• **Problem**:
In the entries below, which lines run from the one containing "غذاهای سریع ( 51 ) (132, 2162)" to the one containing "اخبار سایت ( 30 ) (135, 1990)"? Copy exactly those lines, ends included, and no others.

── Exercise inputs ──

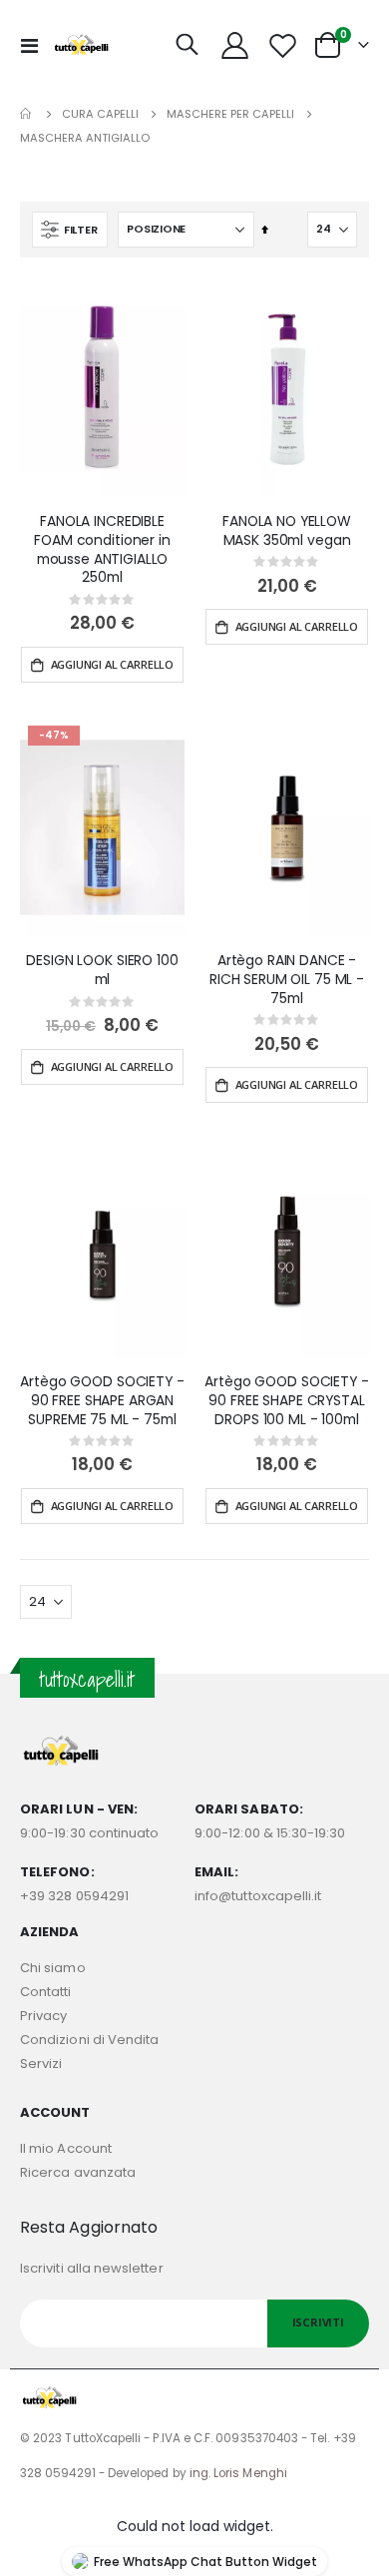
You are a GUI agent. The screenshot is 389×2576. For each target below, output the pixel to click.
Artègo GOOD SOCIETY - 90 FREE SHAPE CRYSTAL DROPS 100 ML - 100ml (286, 1400)
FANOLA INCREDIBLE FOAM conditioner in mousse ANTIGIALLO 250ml (102, 549)
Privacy (43, 2015)
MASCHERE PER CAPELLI (230, 114)
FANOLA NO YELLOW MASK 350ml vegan (286, 531)
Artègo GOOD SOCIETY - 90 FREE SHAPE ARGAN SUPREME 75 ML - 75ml (102, 1400)
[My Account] (235, 45)
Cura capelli (100, 114)
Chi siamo (53, 1967)
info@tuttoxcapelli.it (257, 1895)
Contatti (46, 1991)
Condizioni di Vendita (89, 2039)
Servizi (41, 2063)
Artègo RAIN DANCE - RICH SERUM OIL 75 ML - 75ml (286, 979)
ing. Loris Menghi (238, 2473)
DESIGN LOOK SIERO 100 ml (102, 970)
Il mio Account (66, 2148)
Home (27, 114)
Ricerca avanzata (78, 2172)
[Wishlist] (282, 45)
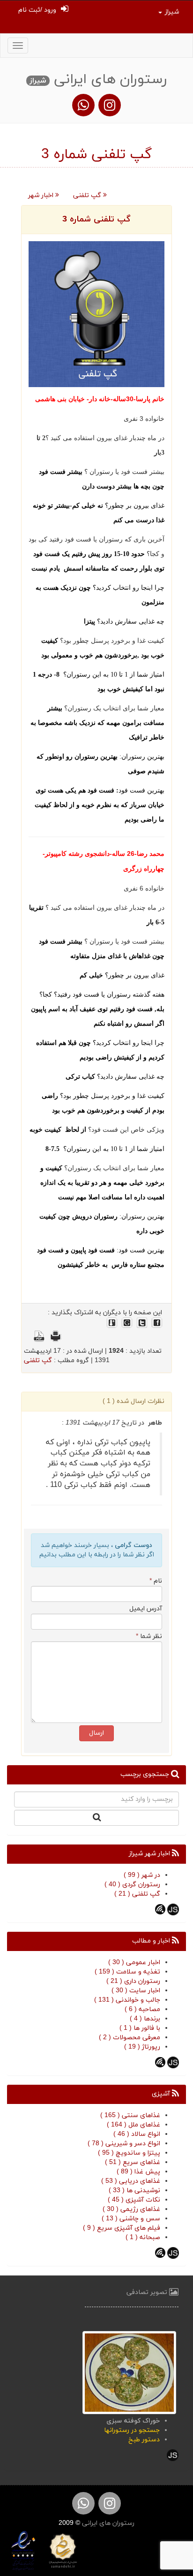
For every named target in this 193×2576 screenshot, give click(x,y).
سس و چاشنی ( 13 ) (131, 2218)
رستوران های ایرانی (107, 2523)
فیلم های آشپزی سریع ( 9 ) (121, 2228)
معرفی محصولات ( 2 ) (129, 2037)
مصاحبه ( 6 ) (142, 2009)
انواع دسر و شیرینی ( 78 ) (124, 2143)
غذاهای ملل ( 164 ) (133, 2124)
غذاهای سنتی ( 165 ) (130, 2115)
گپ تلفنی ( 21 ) (137, 1894)
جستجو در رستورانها (132, 2430)
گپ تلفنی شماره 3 (96, 219)
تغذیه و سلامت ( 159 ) (127, 1971)
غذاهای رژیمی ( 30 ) (131, 2209)
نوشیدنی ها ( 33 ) (134, 2190)
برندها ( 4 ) (145, 2018)
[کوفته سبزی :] (129, 2372)
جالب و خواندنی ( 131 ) (127, 2000)
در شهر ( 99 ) (142, 1875)
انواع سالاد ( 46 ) (136, 2134)
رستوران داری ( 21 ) (133, 1981)
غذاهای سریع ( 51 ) (132, 2162)
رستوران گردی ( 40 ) (132, 1884)
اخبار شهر (41, 195)
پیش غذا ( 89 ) (138, 2171)
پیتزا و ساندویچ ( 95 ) (129, 2153)
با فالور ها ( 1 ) (139, 2028)
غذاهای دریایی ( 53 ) (130, 2181)
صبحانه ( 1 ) (143, 2237)
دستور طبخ (144, 2439)
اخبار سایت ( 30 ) (135, 1990)
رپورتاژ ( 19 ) (142, 2047)
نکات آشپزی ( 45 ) (134, 2199)
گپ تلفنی (88, 195)
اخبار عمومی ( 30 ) (134, 1962)
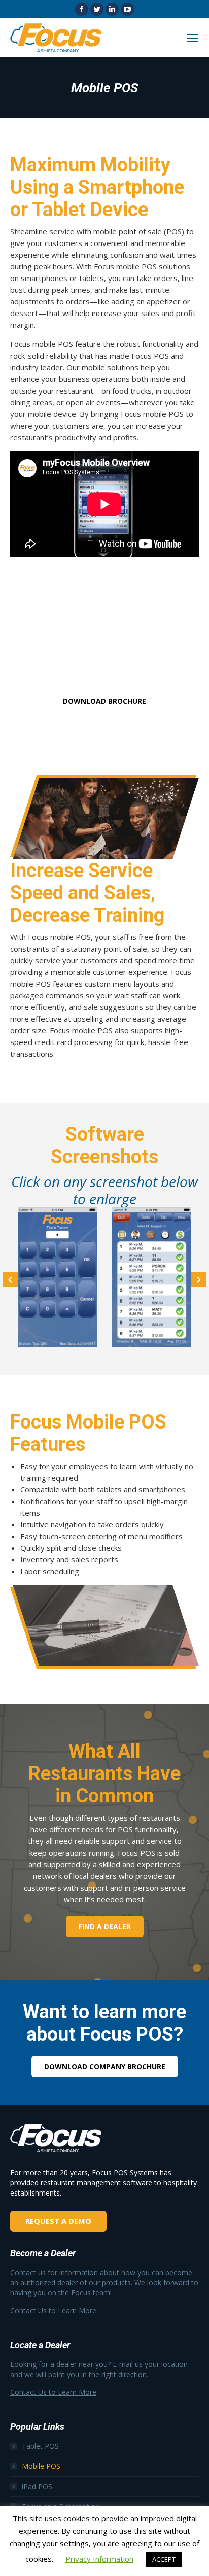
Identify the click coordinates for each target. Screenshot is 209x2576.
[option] (57, 1277)
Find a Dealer (105, 1926)
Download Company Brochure (104, 2066)
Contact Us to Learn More (53, 2310)
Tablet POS (40, 2446)
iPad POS (37, 2486)
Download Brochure (104, 701)
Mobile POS (41, 2466)
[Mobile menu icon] (192, 38)
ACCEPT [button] (164, 2559)
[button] (10, 1279)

───

• **Output below**:
غذاهای سریع ( 51 ) (132, 2162)
رستوران گردی ( 40 ) (132, 1884)
اخبار شهر (41, 195)
پیش غذا ( 89 ) (138, 2171)
پیتزا و ساندویچ ( 95 ) (129, 2153)
با فالور ها ( 1 ) (139, 2028)
غذاهای دریایی ( 53 ) (130, 2181)
صبحانه ( 1 ) (143, 2237)
دستور طبخ (144, 2439)
اخبار سایت ( 30 ) (135, 1990)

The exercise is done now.